Ga verder met het verhaal over de verbouwing van het huis aan de Valkenboskade, vanaf de laatste zin.

* DOCUMENTTEKST:
⟨
Dubbelglas

Gekocht. Het huis aan de Valkenboskade in Den Haag. Een huis met alle kenmerken van weleer: het plafond met krullen, de keuken met houten deurtjes en een granieten aanrecht. De charme van een flinke stadstuin met oude bomen. Maar ook de waterleidingen van lood, de elektrische bedrading van vroeg vorige eeuw, slechts een gaskachel voor de broodnodige warmte. Vierkante meters genoeg voor een jong gezin, maar kamertjes te weinig. Het huis van Carlos en Marieke en de kleine Micki.
Geklust. Dat moest er worden. Van het eerste plannetje, zo hier en daar een likje verf, een muurtje verzetten of een keukentje verplaatsen is weinig terecht gekomen. Het werd een fors plan. Haal een oude woning leeg en zie het resultaat. Er zit meer werk onder en achter het betingel dan verwacht.
Toch wel wat gevaarlijk, vond de vader, die leidingen. Het grote sleuven trekken begon.
Toch eigenlijk niet zo mooi, vond de schoonzoon, die plafonds. Hij verstopte zijn krullenbol onder een gekleurde haarband en werkte uur na uur aan de verfraaiing van het pand.
⟩
* DE REGELS:
⟨
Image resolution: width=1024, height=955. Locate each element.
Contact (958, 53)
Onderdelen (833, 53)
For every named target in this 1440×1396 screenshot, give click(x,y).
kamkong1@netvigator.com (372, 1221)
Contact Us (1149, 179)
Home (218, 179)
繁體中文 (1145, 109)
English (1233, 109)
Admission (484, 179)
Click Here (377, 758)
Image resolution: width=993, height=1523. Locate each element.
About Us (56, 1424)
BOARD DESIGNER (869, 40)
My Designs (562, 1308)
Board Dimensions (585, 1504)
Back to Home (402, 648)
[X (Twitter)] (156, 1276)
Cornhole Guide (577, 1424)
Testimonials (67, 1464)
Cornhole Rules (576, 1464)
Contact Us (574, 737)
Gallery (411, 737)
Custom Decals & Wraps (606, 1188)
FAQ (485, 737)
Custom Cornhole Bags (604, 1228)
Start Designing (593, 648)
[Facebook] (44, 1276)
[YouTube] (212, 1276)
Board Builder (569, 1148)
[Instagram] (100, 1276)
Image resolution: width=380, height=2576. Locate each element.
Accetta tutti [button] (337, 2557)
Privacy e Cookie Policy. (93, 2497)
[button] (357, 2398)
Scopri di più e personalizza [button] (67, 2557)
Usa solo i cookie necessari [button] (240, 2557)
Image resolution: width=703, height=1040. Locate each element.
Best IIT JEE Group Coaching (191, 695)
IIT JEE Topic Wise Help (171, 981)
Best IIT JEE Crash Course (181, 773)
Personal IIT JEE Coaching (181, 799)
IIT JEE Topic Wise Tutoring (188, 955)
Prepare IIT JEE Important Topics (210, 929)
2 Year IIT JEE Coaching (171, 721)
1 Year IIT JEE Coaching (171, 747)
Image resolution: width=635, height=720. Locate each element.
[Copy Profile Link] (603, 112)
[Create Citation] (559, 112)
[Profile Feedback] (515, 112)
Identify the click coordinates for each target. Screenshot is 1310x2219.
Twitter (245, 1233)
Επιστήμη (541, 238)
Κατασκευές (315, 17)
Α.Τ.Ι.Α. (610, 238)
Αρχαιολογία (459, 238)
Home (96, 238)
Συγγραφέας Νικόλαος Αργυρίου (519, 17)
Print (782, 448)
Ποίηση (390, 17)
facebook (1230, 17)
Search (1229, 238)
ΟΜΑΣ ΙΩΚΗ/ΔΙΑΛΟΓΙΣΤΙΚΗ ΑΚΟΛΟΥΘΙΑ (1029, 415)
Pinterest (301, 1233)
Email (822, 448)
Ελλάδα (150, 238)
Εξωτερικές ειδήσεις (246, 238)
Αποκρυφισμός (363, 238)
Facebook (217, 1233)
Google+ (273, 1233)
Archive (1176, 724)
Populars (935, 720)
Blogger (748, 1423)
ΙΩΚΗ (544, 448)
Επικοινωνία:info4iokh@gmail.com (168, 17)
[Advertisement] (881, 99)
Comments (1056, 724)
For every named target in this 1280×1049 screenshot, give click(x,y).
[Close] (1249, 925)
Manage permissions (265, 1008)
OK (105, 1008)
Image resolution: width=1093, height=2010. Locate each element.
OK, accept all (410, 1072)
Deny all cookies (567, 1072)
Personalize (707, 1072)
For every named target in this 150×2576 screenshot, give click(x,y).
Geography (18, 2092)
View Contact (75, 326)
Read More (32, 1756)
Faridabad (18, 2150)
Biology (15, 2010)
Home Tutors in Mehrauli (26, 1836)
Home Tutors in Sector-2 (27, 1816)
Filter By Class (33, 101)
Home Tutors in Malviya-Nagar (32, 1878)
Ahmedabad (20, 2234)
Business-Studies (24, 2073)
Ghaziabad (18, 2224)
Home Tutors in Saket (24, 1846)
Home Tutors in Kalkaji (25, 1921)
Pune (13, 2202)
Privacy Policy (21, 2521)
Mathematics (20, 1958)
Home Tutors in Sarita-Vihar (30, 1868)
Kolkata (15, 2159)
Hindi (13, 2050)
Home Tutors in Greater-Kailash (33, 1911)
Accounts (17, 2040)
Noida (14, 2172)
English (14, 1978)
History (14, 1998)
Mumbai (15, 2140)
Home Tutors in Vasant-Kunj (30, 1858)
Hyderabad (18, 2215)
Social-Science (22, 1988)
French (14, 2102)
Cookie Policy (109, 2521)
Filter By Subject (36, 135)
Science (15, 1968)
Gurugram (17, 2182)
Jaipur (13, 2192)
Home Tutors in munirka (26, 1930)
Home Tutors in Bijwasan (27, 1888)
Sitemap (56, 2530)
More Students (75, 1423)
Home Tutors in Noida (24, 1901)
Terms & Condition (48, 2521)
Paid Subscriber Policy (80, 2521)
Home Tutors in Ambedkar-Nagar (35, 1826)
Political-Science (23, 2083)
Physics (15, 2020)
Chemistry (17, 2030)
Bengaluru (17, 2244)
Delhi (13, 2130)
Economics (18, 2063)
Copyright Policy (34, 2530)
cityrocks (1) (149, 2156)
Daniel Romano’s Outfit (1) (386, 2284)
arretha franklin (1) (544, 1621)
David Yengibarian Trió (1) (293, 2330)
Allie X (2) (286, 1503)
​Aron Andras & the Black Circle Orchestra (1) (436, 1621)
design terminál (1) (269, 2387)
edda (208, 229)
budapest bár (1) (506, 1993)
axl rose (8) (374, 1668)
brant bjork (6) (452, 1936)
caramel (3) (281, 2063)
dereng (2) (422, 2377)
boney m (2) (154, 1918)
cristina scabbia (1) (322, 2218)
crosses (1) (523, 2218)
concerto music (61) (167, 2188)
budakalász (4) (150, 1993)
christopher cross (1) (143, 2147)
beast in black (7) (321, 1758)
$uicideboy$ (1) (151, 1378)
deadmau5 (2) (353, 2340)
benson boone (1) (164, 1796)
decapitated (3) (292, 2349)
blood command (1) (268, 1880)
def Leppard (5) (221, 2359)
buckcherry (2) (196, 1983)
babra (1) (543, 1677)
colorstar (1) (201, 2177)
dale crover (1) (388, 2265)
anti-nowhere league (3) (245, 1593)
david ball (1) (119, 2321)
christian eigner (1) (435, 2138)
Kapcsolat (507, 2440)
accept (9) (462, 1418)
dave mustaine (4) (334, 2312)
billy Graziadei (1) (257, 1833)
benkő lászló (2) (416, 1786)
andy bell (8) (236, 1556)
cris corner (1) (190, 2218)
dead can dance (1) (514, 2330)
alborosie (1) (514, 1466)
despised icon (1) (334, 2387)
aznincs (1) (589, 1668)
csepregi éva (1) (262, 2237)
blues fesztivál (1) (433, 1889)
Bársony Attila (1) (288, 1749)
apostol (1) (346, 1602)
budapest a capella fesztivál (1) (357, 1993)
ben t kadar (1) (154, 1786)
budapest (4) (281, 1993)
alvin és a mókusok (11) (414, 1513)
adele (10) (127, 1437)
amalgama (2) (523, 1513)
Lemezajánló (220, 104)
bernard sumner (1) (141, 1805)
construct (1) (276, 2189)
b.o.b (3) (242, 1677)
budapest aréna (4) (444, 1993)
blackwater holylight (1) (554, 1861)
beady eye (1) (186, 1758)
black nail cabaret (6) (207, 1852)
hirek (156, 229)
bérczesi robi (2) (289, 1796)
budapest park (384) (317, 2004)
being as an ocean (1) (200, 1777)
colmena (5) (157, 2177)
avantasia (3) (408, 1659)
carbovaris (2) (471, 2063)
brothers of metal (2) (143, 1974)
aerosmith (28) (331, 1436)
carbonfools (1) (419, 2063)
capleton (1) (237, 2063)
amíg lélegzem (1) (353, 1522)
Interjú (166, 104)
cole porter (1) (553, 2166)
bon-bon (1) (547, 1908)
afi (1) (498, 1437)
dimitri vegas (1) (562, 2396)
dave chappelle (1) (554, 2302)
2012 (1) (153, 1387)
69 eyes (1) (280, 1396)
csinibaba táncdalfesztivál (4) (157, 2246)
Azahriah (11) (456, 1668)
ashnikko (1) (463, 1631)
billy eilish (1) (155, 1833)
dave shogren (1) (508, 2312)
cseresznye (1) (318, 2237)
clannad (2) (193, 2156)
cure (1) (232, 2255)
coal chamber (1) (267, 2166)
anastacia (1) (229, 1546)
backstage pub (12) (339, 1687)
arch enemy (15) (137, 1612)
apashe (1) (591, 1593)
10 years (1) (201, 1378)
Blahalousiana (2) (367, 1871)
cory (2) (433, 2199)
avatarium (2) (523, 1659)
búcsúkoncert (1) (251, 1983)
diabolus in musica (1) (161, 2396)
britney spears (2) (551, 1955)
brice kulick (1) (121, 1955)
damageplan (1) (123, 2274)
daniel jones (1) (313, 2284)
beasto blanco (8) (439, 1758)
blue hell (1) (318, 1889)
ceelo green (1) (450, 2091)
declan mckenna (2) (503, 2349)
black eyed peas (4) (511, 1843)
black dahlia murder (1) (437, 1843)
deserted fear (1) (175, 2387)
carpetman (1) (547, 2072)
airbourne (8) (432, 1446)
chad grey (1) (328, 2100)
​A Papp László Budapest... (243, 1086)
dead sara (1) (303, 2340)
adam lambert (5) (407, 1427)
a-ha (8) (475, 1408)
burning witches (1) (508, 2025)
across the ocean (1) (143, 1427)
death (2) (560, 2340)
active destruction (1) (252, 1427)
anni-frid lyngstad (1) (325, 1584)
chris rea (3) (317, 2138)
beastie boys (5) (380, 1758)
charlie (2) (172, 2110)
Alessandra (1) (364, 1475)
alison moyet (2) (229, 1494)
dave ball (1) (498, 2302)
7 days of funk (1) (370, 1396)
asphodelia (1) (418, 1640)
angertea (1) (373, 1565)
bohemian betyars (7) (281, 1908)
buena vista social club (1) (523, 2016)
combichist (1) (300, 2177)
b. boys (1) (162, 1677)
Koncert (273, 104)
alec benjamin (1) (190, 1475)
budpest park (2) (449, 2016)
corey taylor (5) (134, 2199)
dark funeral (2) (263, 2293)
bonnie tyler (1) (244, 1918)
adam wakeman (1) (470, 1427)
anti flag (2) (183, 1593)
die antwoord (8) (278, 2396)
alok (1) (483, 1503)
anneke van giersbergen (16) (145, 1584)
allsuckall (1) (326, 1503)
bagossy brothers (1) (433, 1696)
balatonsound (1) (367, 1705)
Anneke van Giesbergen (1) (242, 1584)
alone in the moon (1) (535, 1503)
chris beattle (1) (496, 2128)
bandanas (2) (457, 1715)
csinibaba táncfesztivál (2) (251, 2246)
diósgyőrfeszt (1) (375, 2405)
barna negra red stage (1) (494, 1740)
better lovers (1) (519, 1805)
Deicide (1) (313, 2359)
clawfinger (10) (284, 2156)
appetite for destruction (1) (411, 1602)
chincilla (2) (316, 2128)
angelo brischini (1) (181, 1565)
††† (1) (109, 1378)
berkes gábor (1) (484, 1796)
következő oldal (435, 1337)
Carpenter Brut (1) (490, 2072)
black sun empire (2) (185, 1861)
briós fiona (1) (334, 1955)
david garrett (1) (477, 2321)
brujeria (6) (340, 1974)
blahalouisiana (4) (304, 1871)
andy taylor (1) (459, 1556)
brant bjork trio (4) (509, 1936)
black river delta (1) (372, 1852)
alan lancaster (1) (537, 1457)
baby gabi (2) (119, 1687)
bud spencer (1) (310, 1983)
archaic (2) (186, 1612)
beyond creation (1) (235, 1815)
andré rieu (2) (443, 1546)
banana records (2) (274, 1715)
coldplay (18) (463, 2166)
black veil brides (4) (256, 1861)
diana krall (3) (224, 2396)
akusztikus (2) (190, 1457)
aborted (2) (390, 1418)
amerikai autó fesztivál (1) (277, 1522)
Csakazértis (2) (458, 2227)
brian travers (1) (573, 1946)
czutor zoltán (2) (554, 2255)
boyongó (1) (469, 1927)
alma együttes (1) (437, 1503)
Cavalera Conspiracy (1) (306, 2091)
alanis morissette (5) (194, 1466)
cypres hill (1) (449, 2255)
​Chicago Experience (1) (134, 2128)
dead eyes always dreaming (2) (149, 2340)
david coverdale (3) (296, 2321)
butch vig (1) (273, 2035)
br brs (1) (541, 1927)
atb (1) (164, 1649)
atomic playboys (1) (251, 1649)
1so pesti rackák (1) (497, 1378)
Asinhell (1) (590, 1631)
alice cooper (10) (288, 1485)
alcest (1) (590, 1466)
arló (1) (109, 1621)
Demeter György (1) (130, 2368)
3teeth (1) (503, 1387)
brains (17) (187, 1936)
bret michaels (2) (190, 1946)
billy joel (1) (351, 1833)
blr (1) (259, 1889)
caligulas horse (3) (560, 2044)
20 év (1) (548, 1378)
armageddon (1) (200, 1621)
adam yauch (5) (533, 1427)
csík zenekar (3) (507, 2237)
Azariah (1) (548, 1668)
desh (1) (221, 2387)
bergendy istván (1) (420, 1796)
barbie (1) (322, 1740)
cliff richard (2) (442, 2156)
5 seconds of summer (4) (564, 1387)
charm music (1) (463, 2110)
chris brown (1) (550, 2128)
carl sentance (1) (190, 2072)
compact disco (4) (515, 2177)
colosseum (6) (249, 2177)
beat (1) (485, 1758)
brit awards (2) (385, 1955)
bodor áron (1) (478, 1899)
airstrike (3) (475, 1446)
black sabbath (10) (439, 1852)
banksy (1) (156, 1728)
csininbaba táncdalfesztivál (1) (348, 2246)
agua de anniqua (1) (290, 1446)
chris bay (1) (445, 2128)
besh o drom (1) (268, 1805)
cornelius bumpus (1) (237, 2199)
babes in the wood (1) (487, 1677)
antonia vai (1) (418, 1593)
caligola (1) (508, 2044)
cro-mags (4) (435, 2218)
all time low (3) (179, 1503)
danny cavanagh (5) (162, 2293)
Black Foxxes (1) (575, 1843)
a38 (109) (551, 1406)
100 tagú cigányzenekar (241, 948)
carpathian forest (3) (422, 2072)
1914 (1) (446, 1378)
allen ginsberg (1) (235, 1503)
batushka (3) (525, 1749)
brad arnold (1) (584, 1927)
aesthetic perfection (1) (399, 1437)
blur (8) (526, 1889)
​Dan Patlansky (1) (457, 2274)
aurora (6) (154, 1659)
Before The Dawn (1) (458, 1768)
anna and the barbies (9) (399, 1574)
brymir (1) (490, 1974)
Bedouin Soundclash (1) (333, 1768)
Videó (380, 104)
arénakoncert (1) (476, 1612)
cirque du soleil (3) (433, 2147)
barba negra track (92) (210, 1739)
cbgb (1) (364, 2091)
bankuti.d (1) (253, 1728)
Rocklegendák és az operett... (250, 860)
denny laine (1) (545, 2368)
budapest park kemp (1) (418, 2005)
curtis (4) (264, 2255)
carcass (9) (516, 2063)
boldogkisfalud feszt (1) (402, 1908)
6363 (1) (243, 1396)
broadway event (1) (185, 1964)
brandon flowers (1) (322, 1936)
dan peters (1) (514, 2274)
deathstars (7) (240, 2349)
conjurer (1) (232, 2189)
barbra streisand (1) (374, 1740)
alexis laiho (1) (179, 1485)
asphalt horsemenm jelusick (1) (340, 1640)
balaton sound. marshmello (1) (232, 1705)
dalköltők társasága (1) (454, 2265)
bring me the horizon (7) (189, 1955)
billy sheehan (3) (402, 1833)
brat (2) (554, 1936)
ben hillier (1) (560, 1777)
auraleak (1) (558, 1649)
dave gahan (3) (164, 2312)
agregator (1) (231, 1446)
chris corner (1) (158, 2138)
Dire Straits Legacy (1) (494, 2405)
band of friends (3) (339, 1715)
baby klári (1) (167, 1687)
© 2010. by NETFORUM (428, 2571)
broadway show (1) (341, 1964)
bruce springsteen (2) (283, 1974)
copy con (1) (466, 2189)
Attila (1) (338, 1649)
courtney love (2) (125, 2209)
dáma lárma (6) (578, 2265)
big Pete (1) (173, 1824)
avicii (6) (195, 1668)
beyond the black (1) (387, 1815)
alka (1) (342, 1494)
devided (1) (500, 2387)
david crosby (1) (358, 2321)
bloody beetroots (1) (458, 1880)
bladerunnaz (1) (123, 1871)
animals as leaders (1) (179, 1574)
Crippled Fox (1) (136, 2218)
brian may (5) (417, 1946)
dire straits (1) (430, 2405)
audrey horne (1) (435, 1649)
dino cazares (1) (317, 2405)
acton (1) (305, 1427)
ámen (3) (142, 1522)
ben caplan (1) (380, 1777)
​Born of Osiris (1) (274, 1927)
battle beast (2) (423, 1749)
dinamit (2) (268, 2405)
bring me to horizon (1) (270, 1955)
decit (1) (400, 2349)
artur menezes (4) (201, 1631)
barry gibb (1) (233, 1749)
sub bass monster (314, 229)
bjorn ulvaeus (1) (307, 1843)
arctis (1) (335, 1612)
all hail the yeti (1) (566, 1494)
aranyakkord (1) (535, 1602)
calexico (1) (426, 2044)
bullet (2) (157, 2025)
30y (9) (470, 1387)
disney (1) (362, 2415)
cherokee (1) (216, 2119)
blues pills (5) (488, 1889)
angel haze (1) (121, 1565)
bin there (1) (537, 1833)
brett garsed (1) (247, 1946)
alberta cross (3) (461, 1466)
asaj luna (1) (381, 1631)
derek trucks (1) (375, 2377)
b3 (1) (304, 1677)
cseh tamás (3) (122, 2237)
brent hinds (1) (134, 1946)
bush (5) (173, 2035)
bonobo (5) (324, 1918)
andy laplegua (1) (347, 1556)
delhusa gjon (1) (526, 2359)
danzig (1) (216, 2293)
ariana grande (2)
⟩
* ANTWOORD:
Toch eigenlijk niet zo handig, die keuken, vond de dochter. Het grote rekenen ging beginnen.
Het bekende ‘van het een komt het ander’ werd dus revolutionair in praktijk gebracht. Onder de vloer kruipruimtes schonen, hoog in de lucht het plafond met vezel behangen. Niets werd aan het verbouwingslot overgelaten.
Aannemers, mannetjes, familie en vrienden werden gepaaid met broodjes en koffie. Er was namelijk ook nog haast geboden, de hele verbouwing kende een tijdslimiet, de bollende buik van Marieke als graadmeter voor het tempo van de klussende mannen en vrouwen. Vriendinnen voor de catering, zus en buren voor de oppas, ouders voor alles…
Zo af en toe belandden Rick en ik ook in deze verbouwing. We schilderen en schuurden of veegden voor de veelste keer met een grote bezem puin en gruis de tuin in. De verzorging van tuin komt later wel, beloofde ik Marieke en vooral mezelf.
Op lange termijn zou dubbelglas een uitkomst zijn. Vonden de trotse huizenbezitters, inmiddels een beetje murw van weken stof en geen eigen bed. Vader Wim trok zo zijn eigen plan, kocht 12 ramen met evenzoveel sponningen en ging aan de slag. Op een zonnige namiddag ging er een volgende lange ruit in.
Hulp was geboden, dubbelglas is zwaar. Vanaf het terras, even stiekem een plantje poten, zag ik een een oogopslag twee mannen, beiden aan een kant van het dubbelglazige raam. Hun handen plat tegen het glas, de vingers gespreid. Wim tikte de spijkertjes in, Rick zorgde voor het evenwicht.
Zo breekbaar als glas, zo trots was ik op dit schouwspel.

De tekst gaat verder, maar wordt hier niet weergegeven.